Haunted House is Mihara’s take on The Addams Family, with a hapless young man named Sabato Obiga playing straight man to a ghoulish family dedicated to resurrecting every horror-movie cliché ever. Mihara brings style and some fresh humor to this well-worn genre, but in the end she can’t avoid telling the same story over and over again: Hapless Sabato gets tripped up by his crazy family. Still, it’s fun to watch the family devise new ways to torture him: greeting his new girlfriend with knives and dead animals, putting corpse makeup on his face as he sleeps, showing up at his school dressed like… themselves.
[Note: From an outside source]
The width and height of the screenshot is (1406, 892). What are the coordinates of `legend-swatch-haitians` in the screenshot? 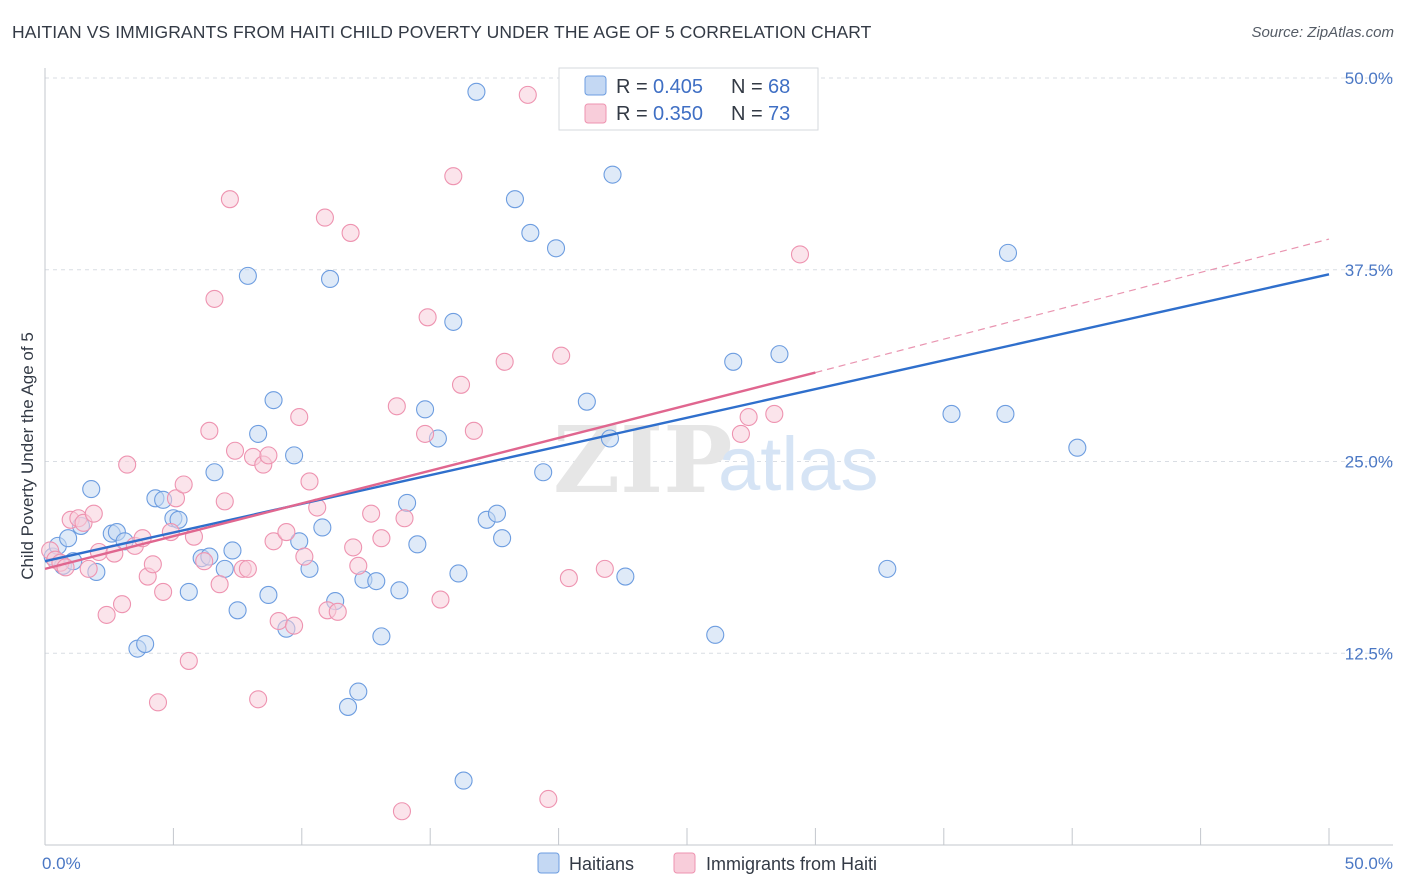 It's located at (596, 86).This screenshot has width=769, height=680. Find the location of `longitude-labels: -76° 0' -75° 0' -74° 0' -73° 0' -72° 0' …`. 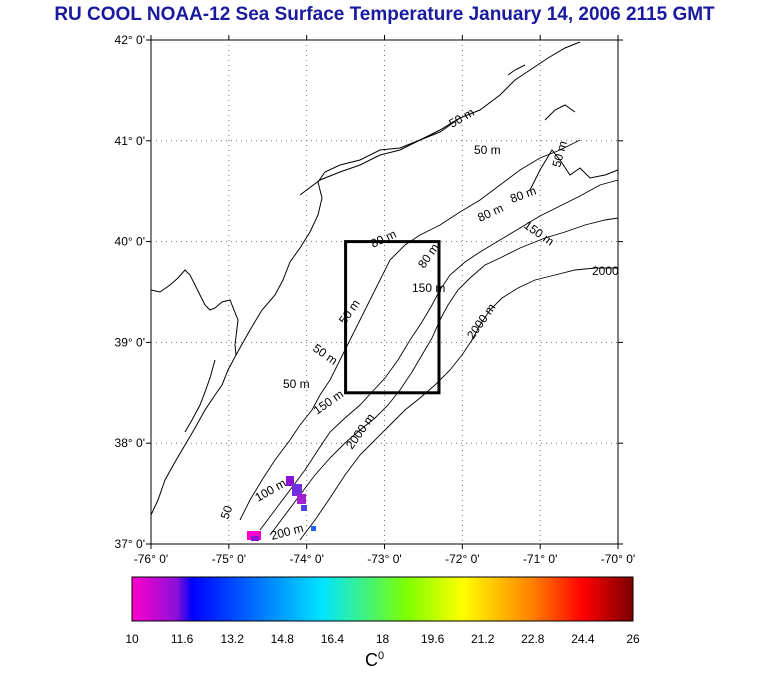

longitude-labels: -76° 0' -75° 0' -74° 0' -73° 0' -72° 0' … is located at coordinates (384, 559).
Neither of these books will make you cry or keep you on the edge of your chair, but they’re worth buying for the visuals alone. Mihara is more than just a fashion artist; she really brings her characters to life and has a lot of fun doing it.

Tokyopop also demonstrates with both of these books that they can put together a decent package for ten bucks. There are no color plates or extras, but both books have attractive covers printed with a nice matte finish. The paper quality is not great but good enough to handle Mihara’s details and tones, although the large areas of solid black fade a bit.

This review is based on complimentary copies supplied by the publisher.